• Work required:
Transcribe the Giggle and Hoot passage character for character, starting at "The vegetables sing" and ending at "his favourite colour.".

• Selection:
◆ ◆ ◆

The vegetables sing seven songs:

- "The Gigglearium Slow Song" – Tommy Tomato
- "The Gigglearium Solo Song" – Bessie Broccoli
- "The Gigglearium Country Song" – Cosmo Carrot
- "The Gigglearium Opera Song" – Bessie Broccoli
- "The Gigglearium Loud Song" – Cosmo Carrot
- "The Gigglearium Rhyme Song" – All
- "The Gigglearium Disco Song" – All

====The Giggle Gallery====
Within Giggle and Hoot is a daily segment called "The Giggle Gallery". The segment celebrates art that was created and sent to the ABC from pre-school children around Australia. The pictures are hung as though they are in an art gallery. Jimmy Giggle and Hoot go through and talk about the 'wonderful things' that make up each artwork. In this section, Hoot is not able to restrain himself when there is blue in the compilation as it is his favourite colour.

◆ ◆ ◆

• Provided records:
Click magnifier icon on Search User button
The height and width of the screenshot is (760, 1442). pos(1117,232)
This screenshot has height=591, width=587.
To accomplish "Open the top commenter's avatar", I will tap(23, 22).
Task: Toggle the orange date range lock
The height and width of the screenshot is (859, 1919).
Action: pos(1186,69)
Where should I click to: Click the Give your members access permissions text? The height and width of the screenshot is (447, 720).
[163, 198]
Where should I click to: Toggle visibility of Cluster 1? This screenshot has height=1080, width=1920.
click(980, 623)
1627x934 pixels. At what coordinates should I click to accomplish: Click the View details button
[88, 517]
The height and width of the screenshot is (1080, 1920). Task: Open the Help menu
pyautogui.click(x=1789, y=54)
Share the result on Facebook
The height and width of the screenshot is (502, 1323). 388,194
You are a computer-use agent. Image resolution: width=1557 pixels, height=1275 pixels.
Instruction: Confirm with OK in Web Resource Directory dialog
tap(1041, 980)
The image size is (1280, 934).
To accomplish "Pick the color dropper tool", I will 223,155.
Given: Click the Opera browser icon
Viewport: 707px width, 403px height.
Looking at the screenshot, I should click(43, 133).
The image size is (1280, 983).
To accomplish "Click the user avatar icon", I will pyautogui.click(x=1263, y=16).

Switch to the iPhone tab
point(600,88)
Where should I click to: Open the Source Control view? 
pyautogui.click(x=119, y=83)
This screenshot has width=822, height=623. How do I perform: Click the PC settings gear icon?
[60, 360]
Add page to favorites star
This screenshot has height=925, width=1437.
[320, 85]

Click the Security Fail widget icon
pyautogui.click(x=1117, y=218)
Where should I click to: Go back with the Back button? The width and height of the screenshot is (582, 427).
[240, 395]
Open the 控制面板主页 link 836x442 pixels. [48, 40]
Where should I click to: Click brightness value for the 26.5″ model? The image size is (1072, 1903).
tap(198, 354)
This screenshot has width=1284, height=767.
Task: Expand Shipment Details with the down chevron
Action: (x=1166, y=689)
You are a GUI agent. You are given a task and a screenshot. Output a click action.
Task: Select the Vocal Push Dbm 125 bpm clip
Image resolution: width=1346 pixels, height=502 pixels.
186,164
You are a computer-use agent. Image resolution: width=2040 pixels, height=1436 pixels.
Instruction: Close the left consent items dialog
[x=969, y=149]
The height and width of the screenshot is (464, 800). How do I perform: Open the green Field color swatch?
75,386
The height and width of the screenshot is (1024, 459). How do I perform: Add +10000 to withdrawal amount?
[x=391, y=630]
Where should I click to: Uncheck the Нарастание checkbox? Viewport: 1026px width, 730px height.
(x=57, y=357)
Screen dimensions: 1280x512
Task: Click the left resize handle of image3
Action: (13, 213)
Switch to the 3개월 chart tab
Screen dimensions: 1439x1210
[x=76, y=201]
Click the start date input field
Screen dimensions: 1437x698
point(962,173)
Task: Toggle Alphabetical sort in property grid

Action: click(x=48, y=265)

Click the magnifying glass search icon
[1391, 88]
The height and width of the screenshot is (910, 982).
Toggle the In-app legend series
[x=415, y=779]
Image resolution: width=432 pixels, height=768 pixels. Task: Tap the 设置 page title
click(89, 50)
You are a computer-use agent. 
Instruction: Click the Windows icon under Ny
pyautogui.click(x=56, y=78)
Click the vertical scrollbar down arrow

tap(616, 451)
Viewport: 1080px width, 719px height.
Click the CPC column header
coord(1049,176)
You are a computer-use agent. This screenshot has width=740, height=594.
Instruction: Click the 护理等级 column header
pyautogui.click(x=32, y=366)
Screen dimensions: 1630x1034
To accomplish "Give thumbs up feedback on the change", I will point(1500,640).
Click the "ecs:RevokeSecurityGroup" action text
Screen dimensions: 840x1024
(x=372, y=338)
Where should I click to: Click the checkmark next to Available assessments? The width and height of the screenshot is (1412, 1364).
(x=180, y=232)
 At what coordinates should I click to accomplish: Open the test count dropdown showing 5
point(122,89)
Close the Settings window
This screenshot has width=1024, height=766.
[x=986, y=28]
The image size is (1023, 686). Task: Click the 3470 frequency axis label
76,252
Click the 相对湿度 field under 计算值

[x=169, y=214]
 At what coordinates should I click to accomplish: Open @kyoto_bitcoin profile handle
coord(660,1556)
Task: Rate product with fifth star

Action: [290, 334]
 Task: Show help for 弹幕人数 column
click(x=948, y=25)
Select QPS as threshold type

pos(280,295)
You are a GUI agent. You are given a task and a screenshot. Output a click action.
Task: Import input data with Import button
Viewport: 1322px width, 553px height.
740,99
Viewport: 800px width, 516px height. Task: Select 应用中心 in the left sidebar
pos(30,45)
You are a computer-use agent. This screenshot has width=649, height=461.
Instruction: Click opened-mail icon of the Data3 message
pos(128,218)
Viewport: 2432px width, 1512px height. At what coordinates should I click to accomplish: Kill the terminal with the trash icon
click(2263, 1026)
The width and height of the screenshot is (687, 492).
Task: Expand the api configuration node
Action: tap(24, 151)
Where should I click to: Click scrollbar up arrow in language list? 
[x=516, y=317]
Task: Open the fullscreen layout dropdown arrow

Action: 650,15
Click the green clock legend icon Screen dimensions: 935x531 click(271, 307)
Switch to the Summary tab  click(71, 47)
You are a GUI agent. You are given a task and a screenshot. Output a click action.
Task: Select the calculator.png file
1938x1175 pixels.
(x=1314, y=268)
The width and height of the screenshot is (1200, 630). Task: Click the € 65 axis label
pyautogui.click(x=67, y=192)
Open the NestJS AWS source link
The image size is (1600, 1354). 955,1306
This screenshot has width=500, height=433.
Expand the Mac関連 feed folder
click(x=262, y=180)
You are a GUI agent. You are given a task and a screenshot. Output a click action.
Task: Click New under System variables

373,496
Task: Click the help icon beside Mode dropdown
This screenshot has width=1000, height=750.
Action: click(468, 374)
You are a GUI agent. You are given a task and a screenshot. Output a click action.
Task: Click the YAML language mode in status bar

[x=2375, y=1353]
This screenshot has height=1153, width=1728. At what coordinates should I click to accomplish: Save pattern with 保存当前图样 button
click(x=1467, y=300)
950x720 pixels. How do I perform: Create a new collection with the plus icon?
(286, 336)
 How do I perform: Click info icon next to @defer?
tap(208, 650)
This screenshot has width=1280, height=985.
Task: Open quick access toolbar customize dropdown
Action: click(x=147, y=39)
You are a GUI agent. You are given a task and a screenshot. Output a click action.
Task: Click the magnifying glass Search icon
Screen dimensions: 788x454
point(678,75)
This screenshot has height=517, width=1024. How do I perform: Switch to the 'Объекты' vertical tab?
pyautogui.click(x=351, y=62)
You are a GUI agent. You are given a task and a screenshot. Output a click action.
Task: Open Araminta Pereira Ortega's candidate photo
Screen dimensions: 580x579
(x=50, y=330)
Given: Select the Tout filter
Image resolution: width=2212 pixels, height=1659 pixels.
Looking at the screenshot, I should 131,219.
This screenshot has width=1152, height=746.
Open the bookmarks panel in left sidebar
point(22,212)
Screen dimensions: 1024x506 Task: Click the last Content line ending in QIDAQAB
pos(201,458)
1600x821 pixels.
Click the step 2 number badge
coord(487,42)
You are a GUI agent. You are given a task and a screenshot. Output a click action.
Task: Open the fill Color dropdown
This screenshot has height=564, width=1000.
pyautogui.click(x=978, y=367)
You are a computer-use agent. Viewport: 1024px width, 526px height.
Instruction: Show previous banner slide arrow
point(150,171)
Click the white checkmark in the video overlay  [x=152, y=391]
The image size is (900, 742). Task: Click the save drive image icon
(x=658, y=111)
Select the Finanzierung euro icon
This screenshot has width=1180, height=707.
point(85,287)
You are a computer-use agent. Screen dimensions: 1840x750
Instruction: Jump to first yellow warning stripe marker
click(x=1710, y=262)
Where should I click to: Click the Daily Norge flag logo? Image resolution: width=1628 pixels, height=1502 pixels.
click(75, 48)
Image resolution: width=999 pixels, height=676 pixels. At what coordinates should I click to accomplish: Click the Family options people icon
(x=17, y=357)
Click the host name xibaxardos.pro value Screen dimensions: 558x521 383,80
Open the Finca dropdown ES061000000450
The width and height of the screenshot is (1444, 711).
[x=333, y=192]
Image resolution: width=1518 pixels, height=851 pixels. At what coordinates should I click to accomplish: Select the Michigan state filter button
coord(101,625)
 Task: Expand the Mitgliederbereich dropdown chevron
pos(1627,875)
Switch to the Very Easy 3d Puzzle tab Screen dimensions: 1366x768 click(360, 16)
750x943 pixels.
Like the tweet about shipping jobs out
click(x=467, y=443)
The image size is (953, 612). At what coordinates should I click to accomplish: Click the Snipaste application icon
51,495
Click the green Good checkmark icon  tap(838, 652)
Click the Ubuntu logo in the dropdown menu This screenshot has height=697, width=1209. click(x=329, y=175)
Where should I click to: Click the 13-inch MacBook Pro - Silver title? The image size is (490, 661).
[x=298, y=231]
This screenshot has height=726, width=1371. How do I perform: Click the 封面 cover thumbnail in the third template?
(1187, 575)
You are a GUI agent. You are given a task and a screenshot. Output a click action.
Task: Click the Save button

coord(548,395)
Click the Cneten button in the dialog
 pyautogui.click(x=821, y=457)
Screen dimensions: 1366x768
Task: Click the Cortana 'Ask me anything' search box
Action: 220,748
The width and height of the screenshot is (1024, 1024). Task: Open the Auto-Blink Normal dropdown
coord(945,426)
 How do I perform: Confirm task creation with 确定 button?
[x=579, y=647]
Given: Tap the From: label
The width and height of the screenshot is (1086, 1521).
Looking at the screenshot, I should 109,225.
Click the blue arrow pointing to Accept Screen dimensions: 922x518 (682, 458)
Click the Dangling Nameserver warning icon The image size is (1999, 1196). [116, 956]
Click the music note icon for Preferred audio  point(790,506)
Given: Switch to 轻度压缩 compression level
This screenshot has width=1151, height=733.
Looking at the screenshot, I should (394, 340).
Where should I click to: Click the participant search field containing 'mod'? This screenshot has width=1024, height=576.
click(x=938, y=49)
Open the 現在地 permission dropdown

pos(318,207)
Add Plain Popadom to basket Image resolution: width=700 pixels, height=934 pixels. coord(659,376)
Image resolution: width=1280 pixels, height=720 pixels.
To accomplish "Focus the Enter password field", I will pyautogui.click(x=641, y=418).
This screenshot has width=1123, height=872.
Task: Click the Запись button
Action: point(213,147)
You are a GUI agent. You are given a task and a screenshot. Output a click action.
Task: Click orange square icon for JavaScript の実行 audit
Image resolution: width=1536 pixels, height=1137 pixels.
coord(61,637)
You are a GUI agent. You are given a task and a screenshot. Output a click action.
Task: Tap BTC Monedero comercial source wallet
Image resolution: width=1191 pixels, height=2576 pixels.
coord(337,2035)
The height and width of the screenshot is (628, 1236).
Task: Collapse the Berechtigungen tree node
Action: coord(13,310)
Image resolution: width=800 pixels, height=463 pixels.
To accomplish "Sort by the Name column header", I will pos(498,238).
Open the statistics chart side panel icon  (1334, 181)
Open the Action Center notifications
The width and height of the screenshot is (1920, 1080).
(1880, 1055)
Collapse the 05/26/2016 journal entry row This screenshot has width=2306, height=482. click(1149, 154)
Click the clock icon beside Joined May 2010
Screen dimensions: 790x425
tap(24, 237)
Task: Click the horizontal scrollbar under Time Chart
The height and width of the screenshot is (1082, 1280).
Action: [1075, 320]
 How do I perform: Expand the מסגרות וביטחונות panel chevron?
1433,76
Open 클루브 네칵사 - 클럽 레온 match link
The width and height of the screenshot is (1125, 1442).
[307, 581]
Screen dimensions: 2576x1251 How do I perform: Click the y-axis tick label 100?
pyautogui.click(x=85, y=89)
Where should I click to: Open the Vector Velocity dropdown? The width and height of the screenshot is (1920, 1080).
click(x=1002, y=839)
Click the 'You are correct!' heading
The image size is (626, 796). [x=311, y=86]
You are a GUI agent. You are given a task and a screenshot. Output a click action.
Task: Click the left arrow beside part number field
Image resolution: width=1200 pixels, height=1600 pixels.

◆ ◆ ◆

• Exercise output:
The vegetables sing seven songs:

- "The Gigglearium Slow Song" – Tommy Tomato
- "The Gigglearium Solo Song" – Bessie Broccoli
- "The Gigglearium Country Song" – Cosmo Carrot
- "The Gigglearium Opera Song" – Bessie Broccoli
- "The Gigglearium Loud Song" – Cosmo Carrot
- "The Gigglearium Rhyme Song" – All
- "The Gigglearium Disco Song" – All

====The Giggle Gallery====
Within Giggle and Hoot is a daily segment called "The Giggle Gallery". The segment celebrates art that was created and sent to the ABC from pre-school children around Australia. The pictures are hung as though they are in an art gallery. Jimmy Giggle and Hoot go through and talk about the 'wonderful things' that make up each artwork. In this section, Hoot is not able to restrain himself when there is blue in the compilation as it is his favourite colour.